Ano VII

A Vizinhança do Tigre

sábado mar 26, 2016

tigre

A Vizinhança do Tigre (2014), de Affonso Uchoa

Depois de mais de dois anos circulando em festivais A Vizinhança do Tigre finalmente estreia comercialmente, e o que há ainda para se dizer sobre o filme? Pode-se, mais uma vez, elogiar a espontaneidade dos atores e a generosidade da direção, que faz deles a medida exata do filme. Mencionar as armadilhas evitadas, o tom correto (nem fatalista/miserabilista, nem afetivamente alienado). Falar do processo colaborativo, do fato de que este é um filme construído junto com os atores, e que isso não apenas se sabe, mas se vê, se sente enquanto se assiste. E o que mais?

O filme de Affonso Uchoa nos atira num limbo: apesar do título, das locações reais e concretas, não é tanto um lugar (o “Bairro Nacional, em Contagem”) que o filme nos apresenta. As locações são de uma indiferença brutal: o interior de duas ou três casas, um matagal, um morro. Não há fetiche em mostrar, em articular um espaço inteligível para o espectador. Uma vez que o que importa para o filme é conviver com os personagens, o próprio espaço cênico aqui parece ser moldado em função deles.

O limbo em que o filme nos atira é aquele da adolescência, ou da juventude. Este período um pouco doloroso da vida, composto de um misto de tédio, algumas fantasias e muita energia pra gastar — e, no caso dos personagens em questão, pouca expectativa para o futuro. Mas, sobretudo, de tédio. Nunca entendi por que a adolescência é sempre retratada como um período essencialmente agitado: para muitos de nós ela foi um grande tédio, este lapso em que se aguarda que algo aconteça, em que se espera algo que está por vir.

O filme se concentra nesses intervalos ociosos em que os personagens basicamente matam o tempo, matam o tédio, em que jogam energia fora: zoando, brincando, num skate ou na roda de um show (atenção, cineastas: é possível fazer um filme que fale do tédio sem que ele seja tedioso e modorrento). A escola, o trabalho, o passado e o futuro aparecem apenas vez ou outra como notações pontuais. Eventualmente, essas responsabilidades se insinuam, ameaçam rigidamente romper a flacidez do tédio presente. As cenas com os  personagens um pouco mais velhos encarnam justamente este drama do crescimento, a ideia de que aquela ociosidade está em vias de se desaparecer. Essas cenas carregam o filme com um ar um tanto melancólico que paira sobre as sequências em que os personagens encontram-se mais à vontade, em que eles simplesmente dispendem energia, num processo típico de uma adolescência masculina.

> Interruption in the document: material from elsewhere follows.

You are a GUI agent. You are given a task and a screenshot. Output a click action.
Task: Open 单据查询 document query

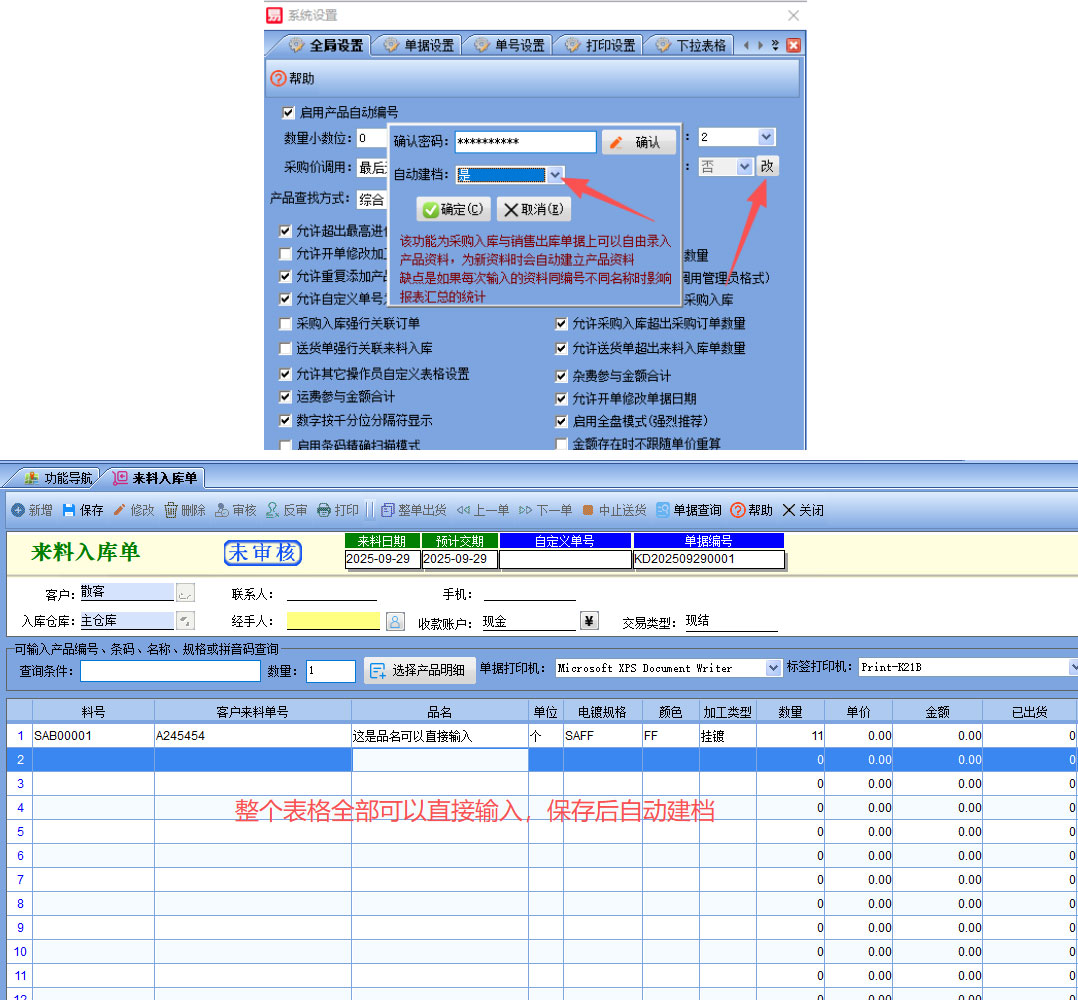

Falamos masculina: onde estão as mulheres no filme? Suas aparições são precisas. Durante o filme inteiro, apena duas mulheres entram em cena, e a elas cabem dois papeis básicos: o de esposa e o de mãe. A esposa aparece de fato apenas na cena casamento e, antes disso, num diálogo em que o filme deliberadamente deixa seu rosto fora de campo, enquadrando apenas o marido. As aparições da mãe são mais decisivas. Particularmente emocionante é a cena em que ela estende um copo d’água benta ao filho: uma cena de uma retidão, uma frontalidade e uma dureza cortantes — sua importância e sua precisão ali se justificam ao impedir que o filme embarque numa afetividade eufórica e vazia. Há sempre qualquer coisa de trágico, de um desencontro irremediável na relação entre pais e filhos, e que é sintetizado ali de maneira tão direta, tão frontal, que é difícil não se sentir tocado.

A esta altura já arriscamos a ler demais o filme, mais do que vê-lo. Paramos por aqui. Pois no fundo o que importa em A Vizinhança do Tigre é algo que passa ao largo deste texto e que se ancora na experiência do particular. Uma vida, um brilho que emana diretamente dos atores (pouco importa se as cenas são encenadas ou não) e que o filme felizmente não tenta soterrar, mediar com um olhar ou um dispositivo (cinematográfico ou sociológico) mais pesado. Uma leveza irredutível que — é inevitável dizer — deriva da pura convivência com aqueles personagens, do fato de estarmos ali, transportados, rindo com eles.